Soo... Apparently Vodafone's security is so terrible that every person in the world can easily access all voicemail messages in their system. This includes every single voicemail of every single politician, since they all use phones distributed to them for work and sharing a provider. The news had a field day with this. Politicians did not yet respond.

Faith in humanity: -1.

Tuesday 22 March 2011

The grass is always greener on the other side.

Fortunately, you're someone else's other side too.

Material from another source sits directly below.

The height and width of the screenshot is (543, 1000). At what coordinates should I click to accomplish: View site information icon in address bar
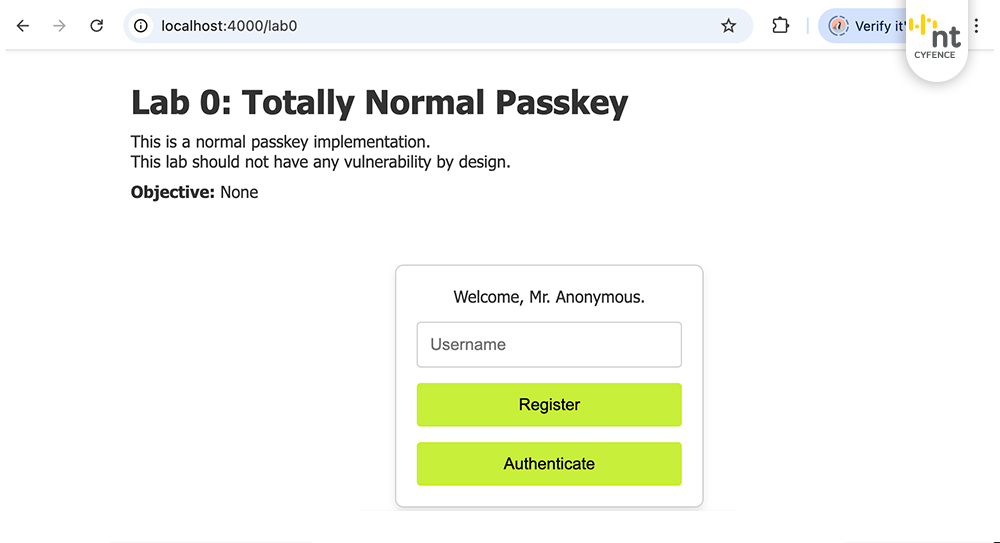point(142,26)
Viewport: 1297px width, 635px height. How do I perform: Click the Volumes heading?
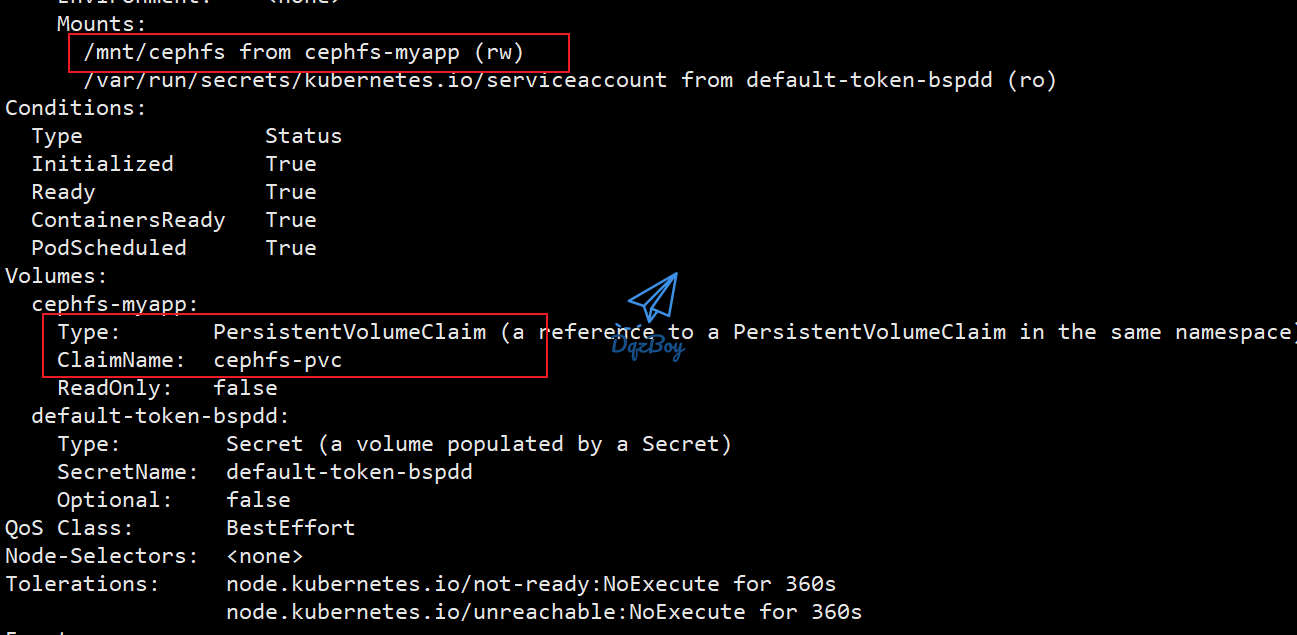click(56, 276)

Everything that happened I deemed too uninteresting to write about. I started doubting whether my judgments of interestingness were too strict when the skiing vacation didn't make the cut. Nonetheless it is high time for an update... I think it has almost been two months.
Of course, this requires me to find an interesting subject to write on. And with a lack of awesomeness in my personal life, what's better to write about than local news? That's something you people don't know about anyway. So...

Today's headline: "ING-top renounces bonus and salary increase."

The ING is an important bank. I don't know whether it operates internationally or not, but I assume you've never heard of it. The director and two managers were somehow egligible for an enormous bonus almost equal to their yearly salary, and apparently they also were planning on giving themselves a 2% raise for the next year. With the word "bonus" being absolutely taboo after recent events involving Ahold and whatnot, the public response was predictable: Google history shows an increase of about 1200% in the search term "cancel ING account," there have been quite a lot of actual cancellations already, and the local medium for politicians to communicate with people, Twitter (Yes. We're pathetic like that.), almost exploded with #ing tags.

ING's response, five days later, was that they didn't anticipate people's reaction caused by the bonuses, and they did not foresee "the damage this would do the the restoring trust of our customers and the community in us." BS, if you ask me. Only morons could not have seen this coming. Oh, wait.